◆ **Exercise instructions**: Would you transcribe exactly the lines from the one containing "The width and" to the last line of the data below, both ends included, but none of the pictures?

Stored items
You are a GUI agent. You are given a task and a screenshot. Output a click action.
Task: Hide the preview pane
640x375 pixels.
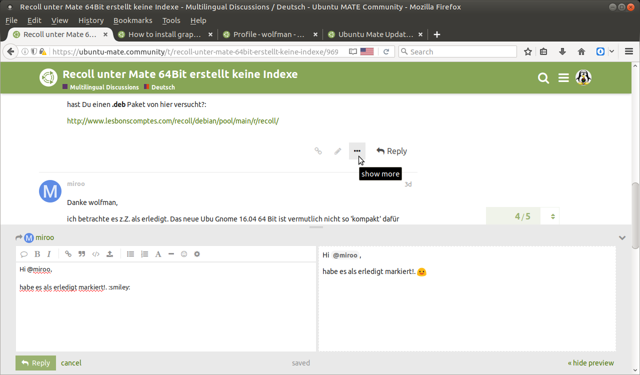(x=591, y=363)
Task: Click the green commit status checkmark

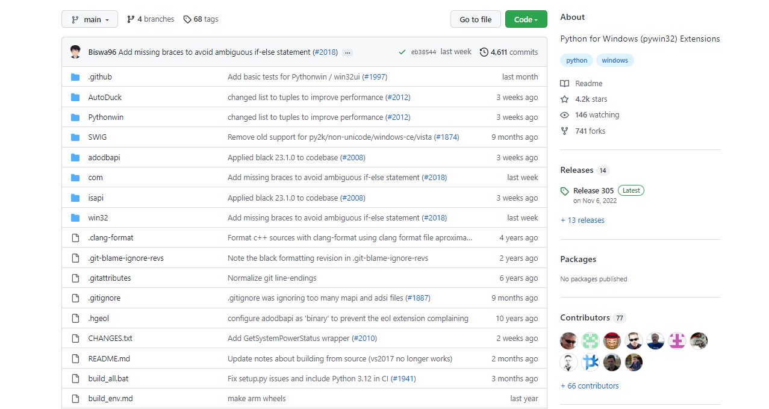Action: (x=402, y=52)
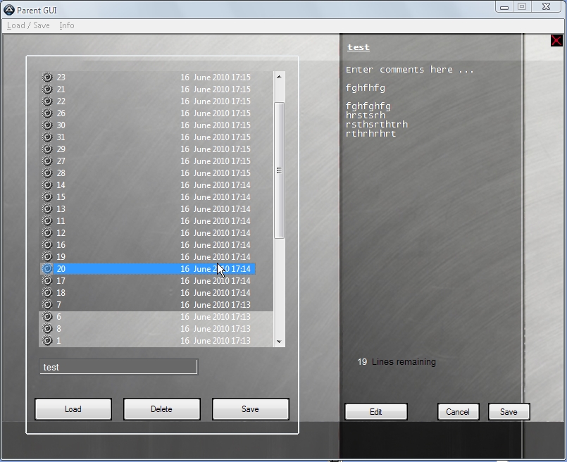The image size is (567, 462).
Task: Click the gear icon next to entry 1
Action: (x=47, y=341)
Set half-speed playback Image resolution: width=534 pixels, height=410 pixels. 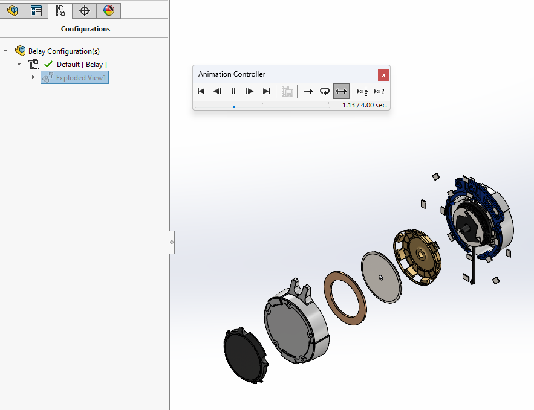[362, 91]
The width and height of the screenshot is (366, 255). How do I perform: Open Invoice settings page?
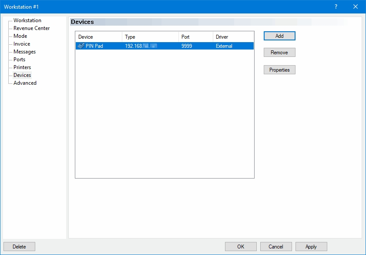click(x=22, y=44)
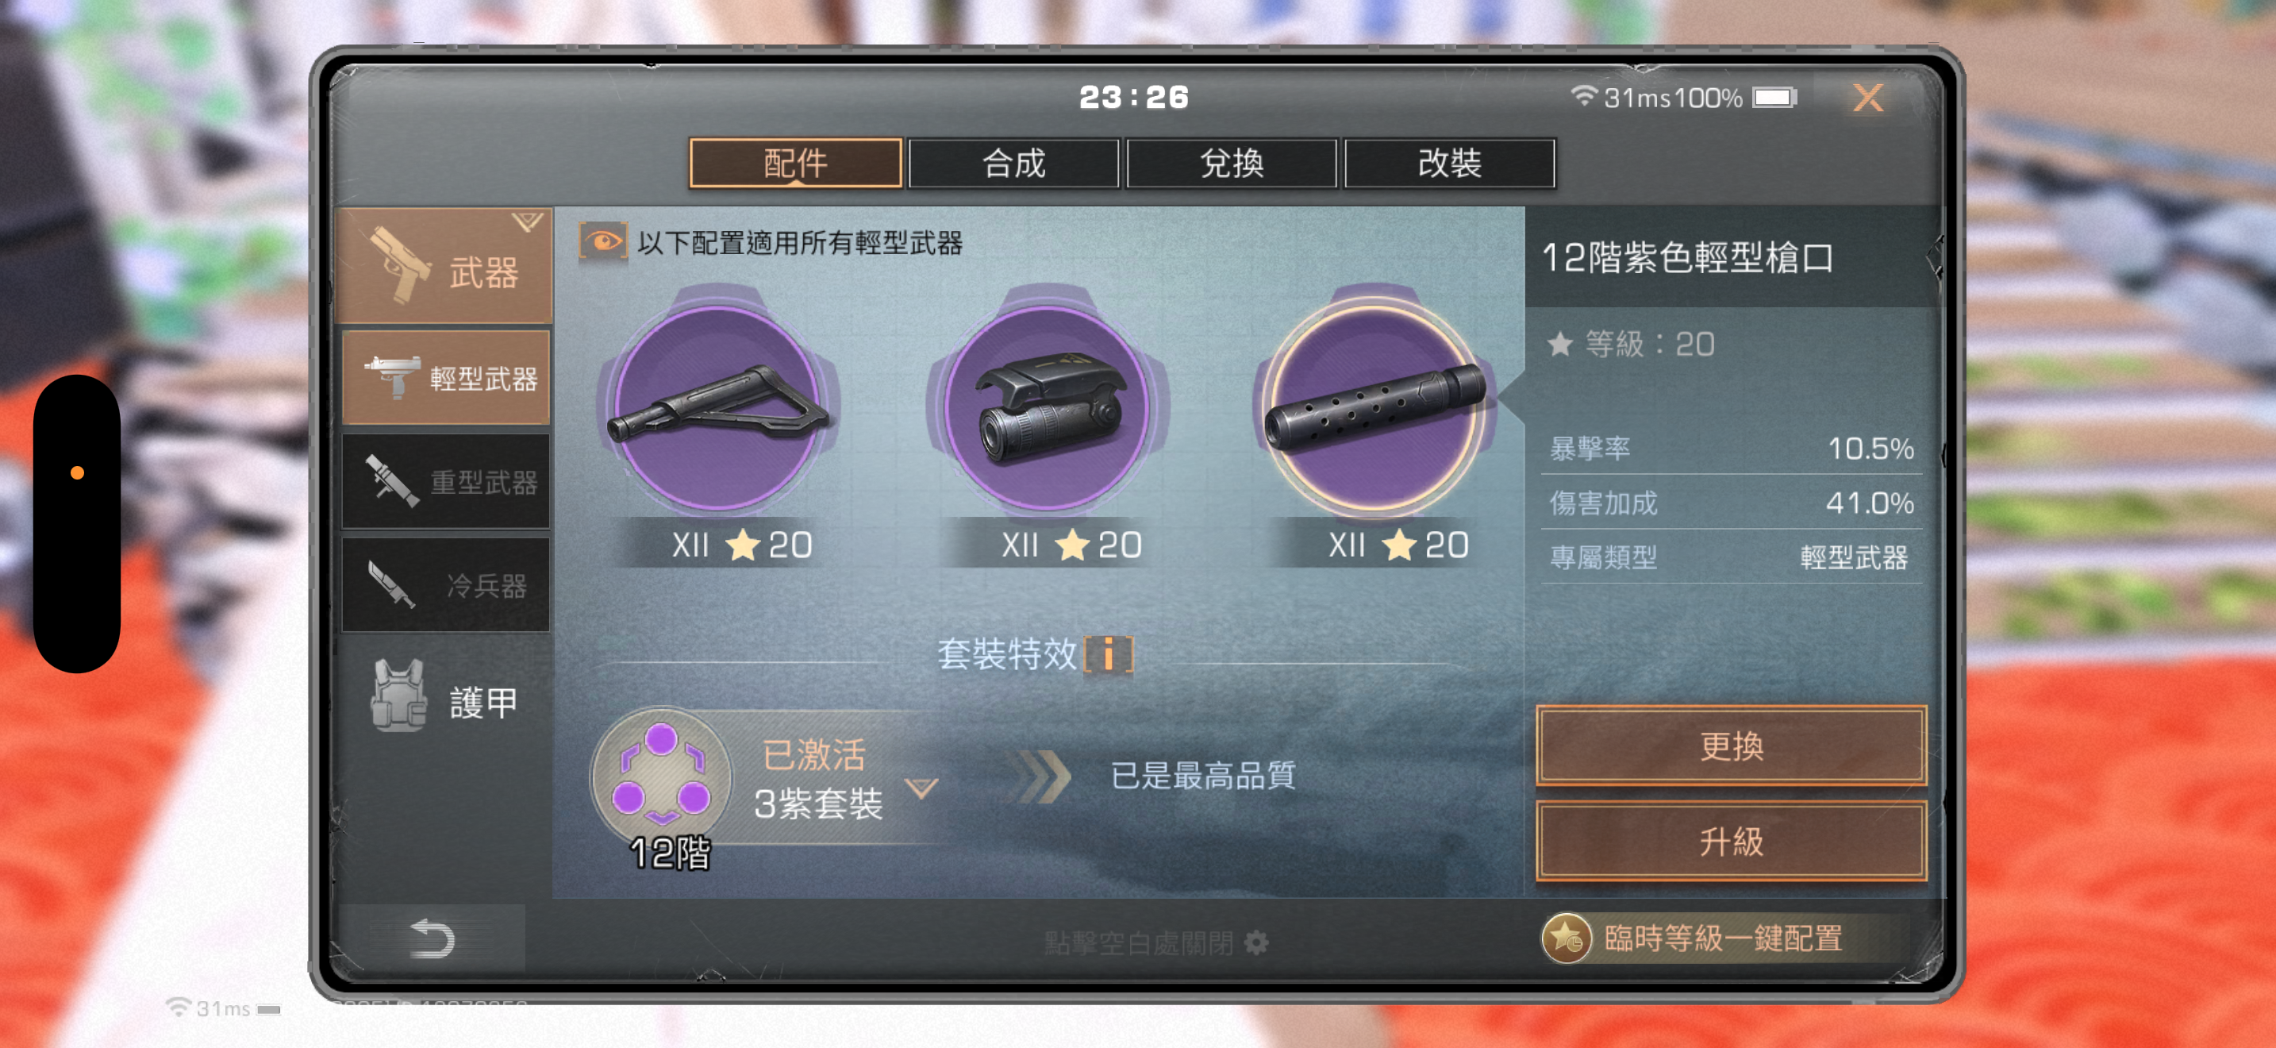
Task: Collapse the 武器 category triangle
Action: (x=527, y=222)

◆ **Response area**:
The width and height of the screenshot is (366, 255). How do I perform: Open Invoice settings page?
click(x=22, y=44)
Task: Collapse the 武器 category triangle
Action: (x=527, y=222)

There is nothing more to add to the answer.